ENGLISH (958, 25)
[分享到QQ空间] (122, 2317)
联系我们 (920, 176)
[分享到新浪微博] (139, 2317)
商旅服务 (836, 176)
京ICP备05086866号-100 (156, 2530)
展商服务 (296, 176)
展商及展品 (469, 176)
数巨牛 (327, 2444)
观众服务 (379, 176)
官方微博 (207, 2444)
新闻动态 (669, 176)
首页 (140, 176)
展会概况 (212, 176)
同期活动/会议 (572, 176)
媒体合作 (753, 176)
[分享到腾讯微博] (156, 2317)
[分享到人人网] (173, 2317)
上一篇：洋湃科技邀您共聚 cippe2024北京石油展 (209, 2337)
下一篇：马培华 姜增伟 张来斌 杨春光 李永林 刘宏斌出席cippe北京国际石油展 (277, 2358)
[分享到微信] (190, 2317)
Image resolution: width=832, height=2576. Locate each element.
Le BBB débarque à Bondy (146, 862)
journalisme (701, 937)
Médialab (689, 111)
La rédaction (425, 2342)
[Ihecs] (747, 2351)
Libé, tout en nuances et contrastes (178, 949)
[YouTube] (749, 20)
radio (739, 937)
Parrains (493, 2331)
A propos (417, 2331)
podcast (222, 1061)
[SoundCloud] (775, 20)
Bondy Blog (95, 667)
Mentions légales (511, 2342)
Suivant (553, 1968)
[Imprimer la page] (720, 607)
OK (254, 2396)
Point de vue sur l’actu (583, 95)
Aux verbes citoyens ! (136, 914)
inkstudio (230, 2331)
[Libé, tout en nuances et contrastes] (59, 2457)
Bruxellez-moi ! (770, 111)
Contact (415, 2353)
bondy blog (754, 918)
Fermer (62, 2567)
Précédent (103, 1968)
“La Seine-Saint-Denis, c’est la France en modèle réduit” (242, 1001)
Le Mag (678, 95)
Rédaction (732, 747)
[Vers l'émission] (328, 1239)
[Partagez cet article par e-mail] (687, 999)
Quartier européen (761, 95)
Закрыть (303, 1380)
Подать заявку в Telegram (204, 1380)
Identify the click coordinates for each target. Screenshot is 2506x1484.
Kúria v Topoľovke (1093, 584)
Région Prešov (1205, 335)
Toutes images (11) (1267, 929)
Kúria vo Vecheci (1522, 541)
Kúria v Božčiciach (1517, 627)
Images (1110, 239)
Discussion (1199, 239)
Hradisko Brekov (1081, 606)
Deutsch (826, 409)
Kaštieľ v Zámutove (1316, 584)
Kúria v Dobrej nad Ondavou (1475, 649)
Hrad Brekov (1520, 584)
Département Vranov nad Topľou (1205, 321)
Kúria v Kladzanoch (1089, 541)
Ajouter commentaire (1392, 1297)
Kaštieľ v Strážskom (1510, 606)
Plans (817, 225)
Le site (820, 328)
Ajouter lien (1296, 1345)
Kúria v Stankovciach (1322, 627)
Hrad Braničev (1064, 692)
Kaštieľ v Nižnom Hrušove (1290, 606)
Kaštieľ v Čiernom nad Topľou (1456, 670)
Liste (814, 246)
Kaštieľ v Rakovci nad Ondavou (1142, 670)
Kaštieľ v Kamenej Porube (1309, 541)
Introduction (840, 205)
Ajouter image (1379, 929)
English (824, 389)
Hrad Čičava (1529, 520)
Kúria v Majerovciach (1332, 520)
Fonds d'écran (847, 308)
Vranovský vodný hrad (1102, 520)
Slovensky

*Work instruction*:
Starting with the line that holds "Libé, tout en nuances et contrastes (178, 949)" and ending with the line that holds "Précédent (103, 1968)", retype every line in the data above exactly, and nothing else.

*Result for this task*:
Libé, tout en nuances et contrastes (178, 949)
[YouTube] (749, 20)
radio (739, 937)
Parrains (493, 2331)
A propos (417, 2331)
podcast (222, 1061)
[SoundCloud] (775, 20)
Bondy Blog (95, 667)
Mentions légales (511, 2342)
Suivant (553, 1968)
[Imprimer la page] (720, 607)
OK (254, 2396)
Point de vue sur l’actu (583, 95)
Aux verbes citoyens ! (136, 914)
inkstudio (230, 2331)
[Libé, tout en nuances et contrastes] (59, 2457)
Bruxellez-moi ! (770, 111)
Contact (415, 2353)
bondy blog (754, 918)
Fermer (62, 2567)
Précédent (103, 1968)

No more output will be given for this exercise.